# Math Help - Probabilty

1. ## Probabilty

Fifteen tickets are numbered $1,2,3....,15$ respectively.Seven tickets are selected at random one at a time with replacement.Find the probability that the largest number appearing on a selected ticket is $9$.

2. question is with or with-out replacement..

If with replacement...

= (1/15)(9/15)^6

at least once 9 should come = 1/15
after that any thing form 1-9, 6 times = (9/15)^6

!------------------------------------

If with out replacement

= 9C7 / 15C7

selecting combinations = 15C7
selecting from 1-9 is 9C7

3. The question clearly states with replacement.

Answer is $\frac{9^7-8^7}{15^7}$

4. ok if it is with replacements... then how come we can "Seven tickets are selected at random one at a time" at a time ?? .. thats why i got confused.....

bye the way can you please give the explainaiton to the answer that you gave ??

5. Originally Posted by vinay
ok if it is with replacements... then how come we can "Seven tickets are selected at random one at a time" at a time ?? .. thats why i got confused.....

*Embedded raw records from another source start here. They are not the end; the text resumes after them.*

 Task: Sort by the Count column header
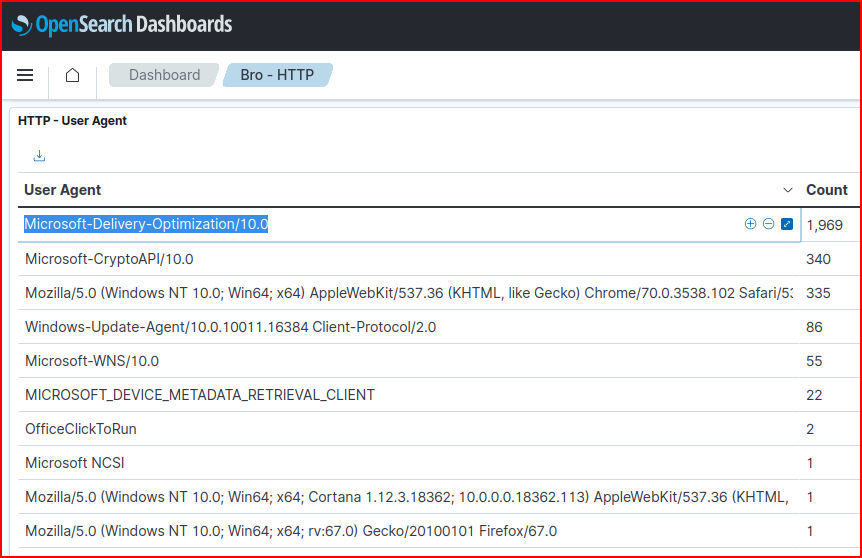(827, 190)
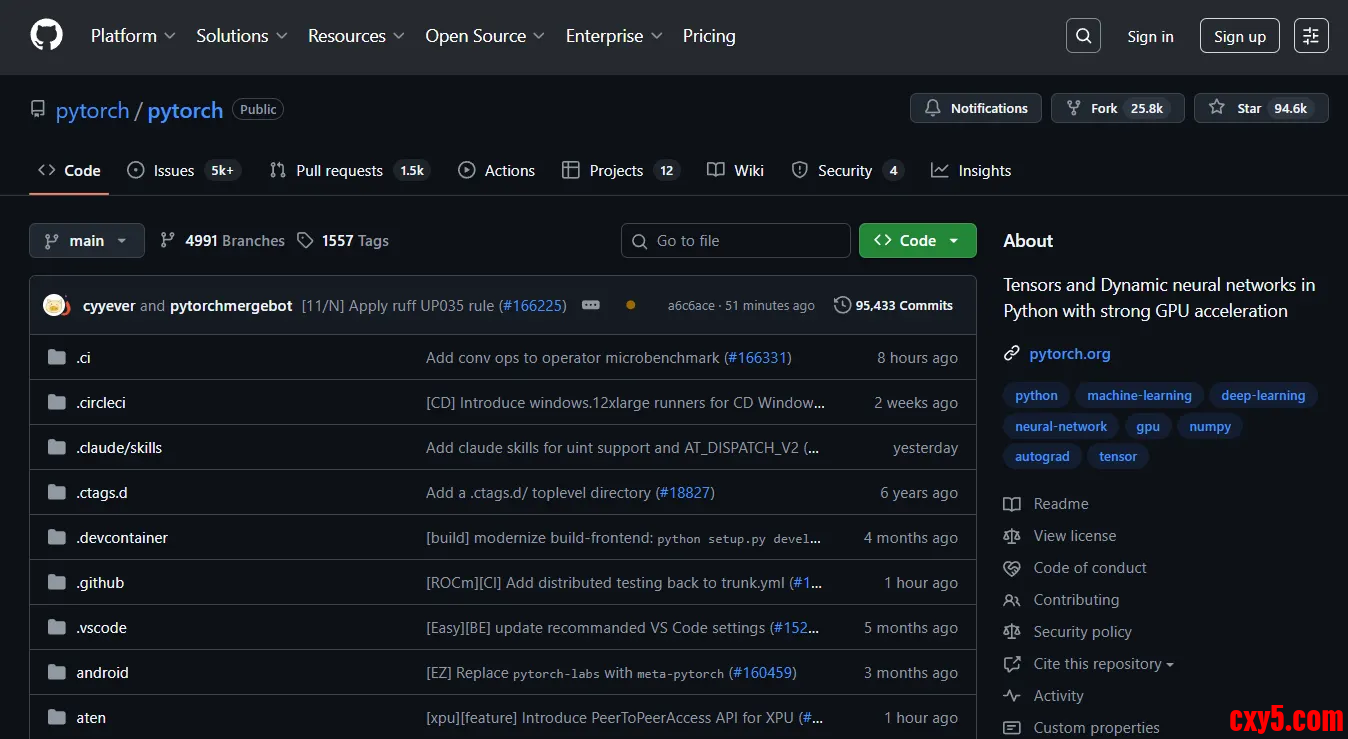Open the pytorch.org website link

(1069, 354)
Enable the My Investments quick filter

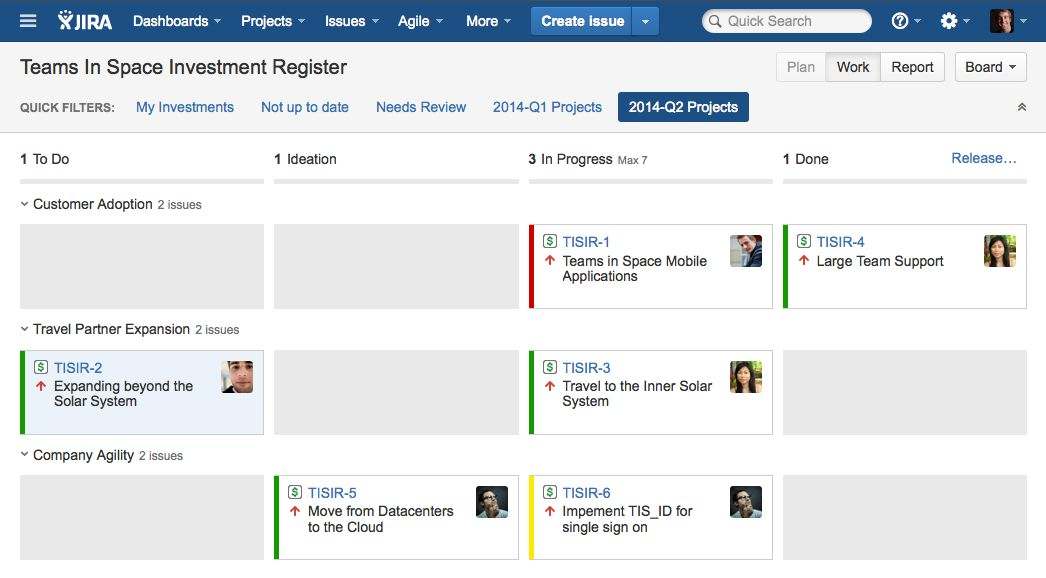(184, 107)
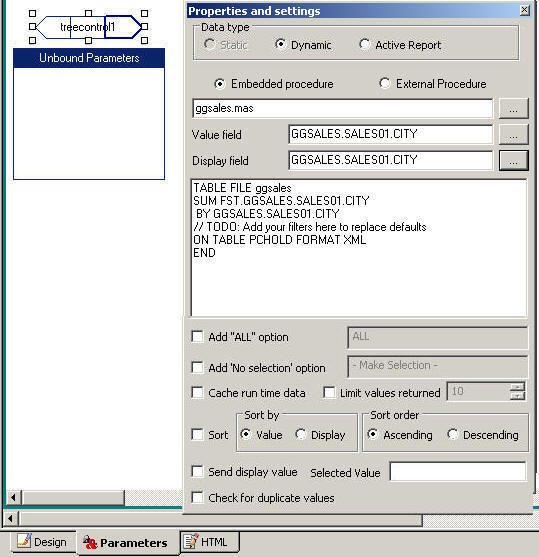Viewport: 539px width, 557px height.
Task: Click the Selected Value input field
Action: click(x=458, y=471)
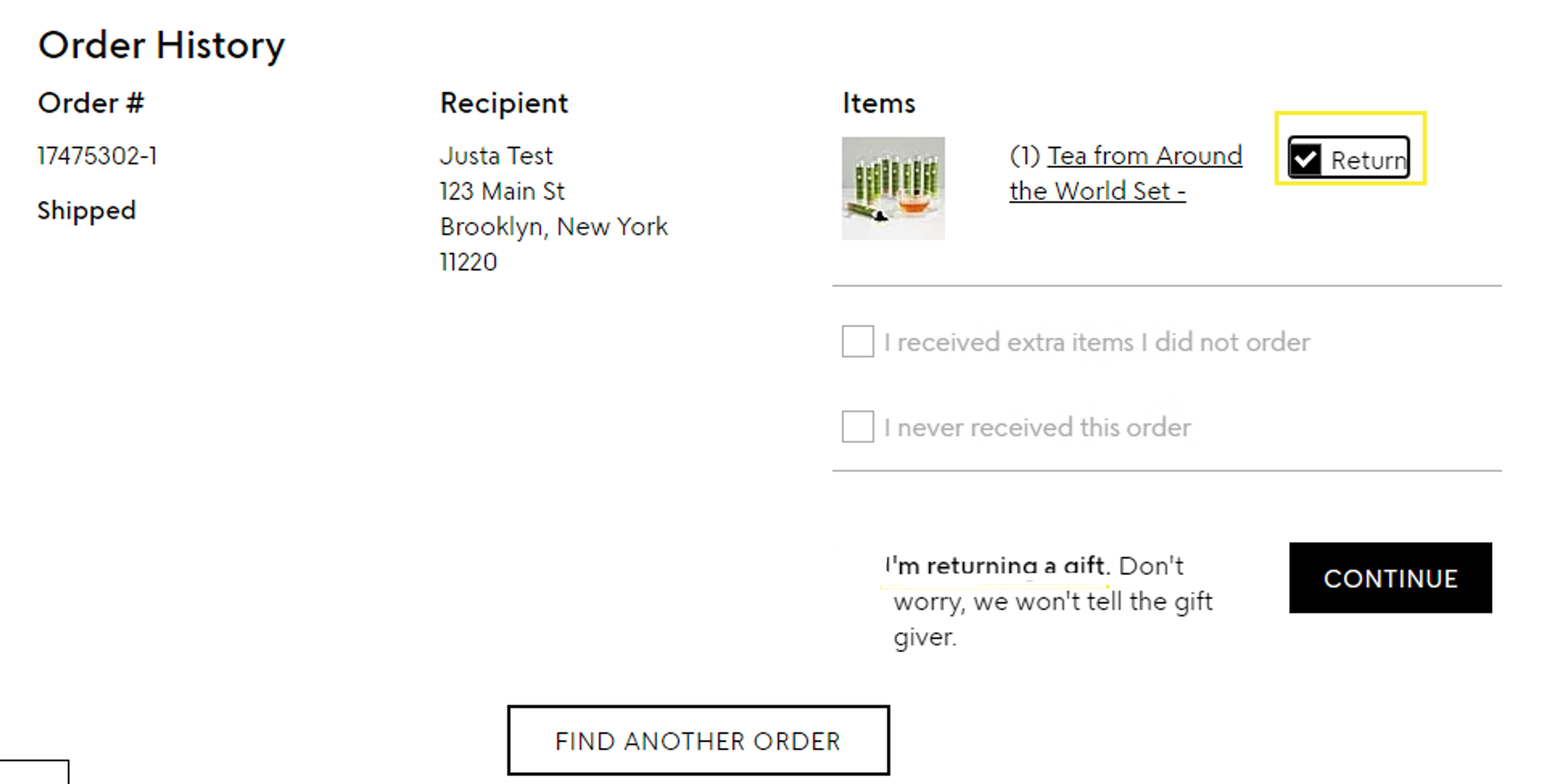The image size is (1557, 784).
Task: Click the Order History heading
Action: (161, 44)
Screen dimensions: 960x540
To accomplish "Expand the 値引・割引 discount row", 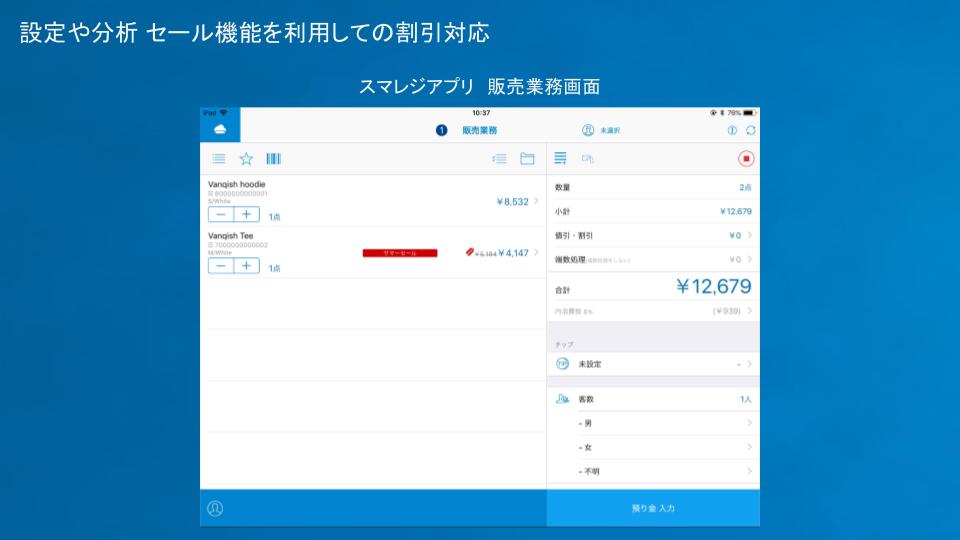I will pyautogui.click(x=652, y=235).
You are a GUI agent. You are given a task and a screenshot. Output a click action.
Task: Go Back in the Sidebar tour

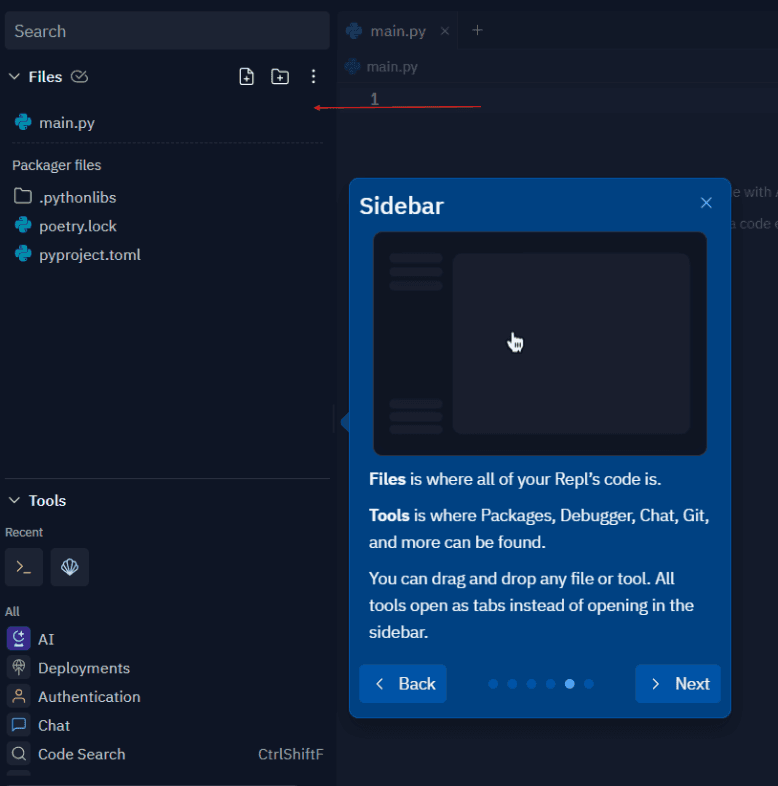403,684
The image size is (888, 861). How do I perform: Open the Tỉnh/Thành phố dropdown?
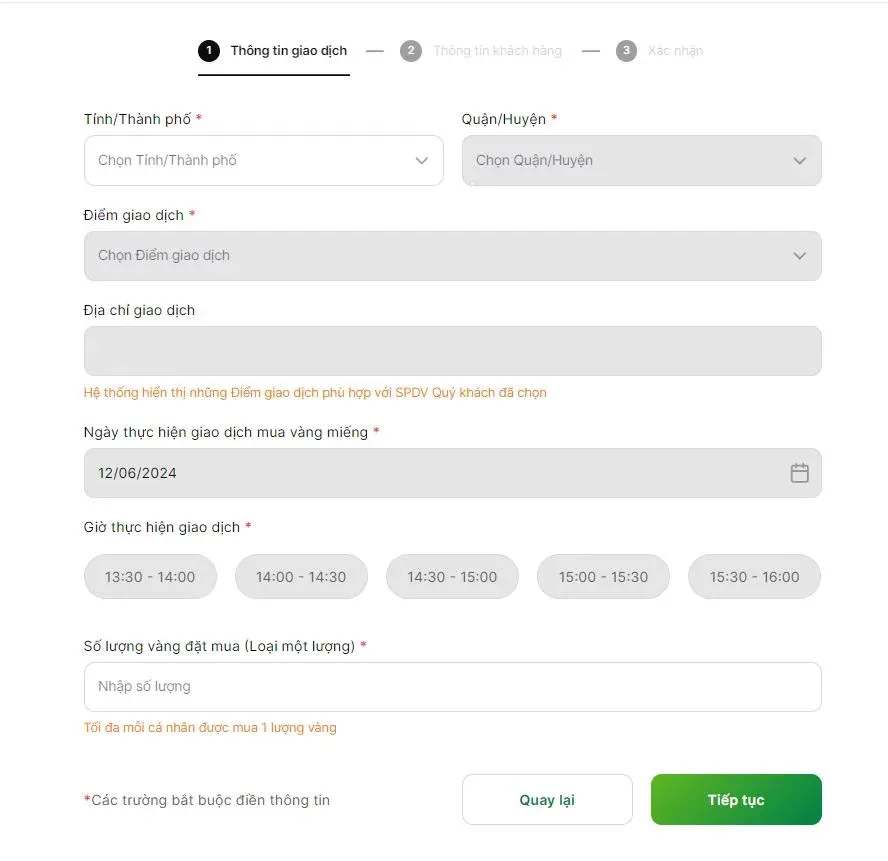point(263,161)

bye the way can you please give the explainaiton to the answer that you gave ??
It probably means that once a ticket is drawn the number on it is noted and it is put back into the bag.Then another ticket is drawn and so on the process is repeated 7 times.
I only know the answer.It's explanation is still out of reach to me.

I hope somebody will point out the flaw in your answer.I had done it the same way as you did

6. The following is the answer to the original question is:
$\sum\limits_{k = 1}^7 {\binom{7}{k}}{\left( {\frac{8}{{15}}} \right)^{7 - k} \left( {\frac{1}{{15}}} \right)^k} = 0.057194 = \frac{{9^7 - 8^7 }}{{15^7 }}$

Now why? The summation calculates the probabilities of having from 1 to 7 nines and all the other numbers less that nine.

But note that is the same as the other proposed answer: $\frac{{9^7 - 8^7 }}{{15^7 }}$.
There are $9^7$ ways to select numbers that do not exceed 9.
There are $8^7$ ways to select numbers that are less than 9.
So there are $9^7-8^7$ ways to select numbers that do not exceed 9 having at least one nine.
There are at total of $15^7$ ways to select the numbers .

7. Originally Posted by vinay
question is with or with-out replacement..

If with replacement...

= (1/15)(8/15)^6

at least once 9 should come = 1/15
after that any thing form 1-7, 6 times = (8/15)^6
What is wrong with this argument?

8. Originally Posted by pankaj
If with replacement...= (1/15)(8/15)^6
at least once 9 should come = 1/15
after that any thing form 1-7, 6 times = (8/15)^6
What is wrong with this argument?
That is the probability of getting exactly one nine in a particular position.

9. Originally Posted by Plato
That is the probability of getting exactly one nine in a particular position.
So can $\frac{1}{15}\left(\frac{9}{15}\right)^6$ be said to be correct

10. Originally Posted by pankaj
So can $\frac{1}{15}\left(\frac{9}{15}\right)^6$ be said to be correct
Absolutely not. $\frac{9^7 -8^7}{15^7}$ is the correct answer to the OP.

11. does not give the probability of giving 9 alteast once... ????

12. Originally Posted by vinay
does not give the probability of giving 9 alteast once... ???
The answer is no for all the reasons listed above.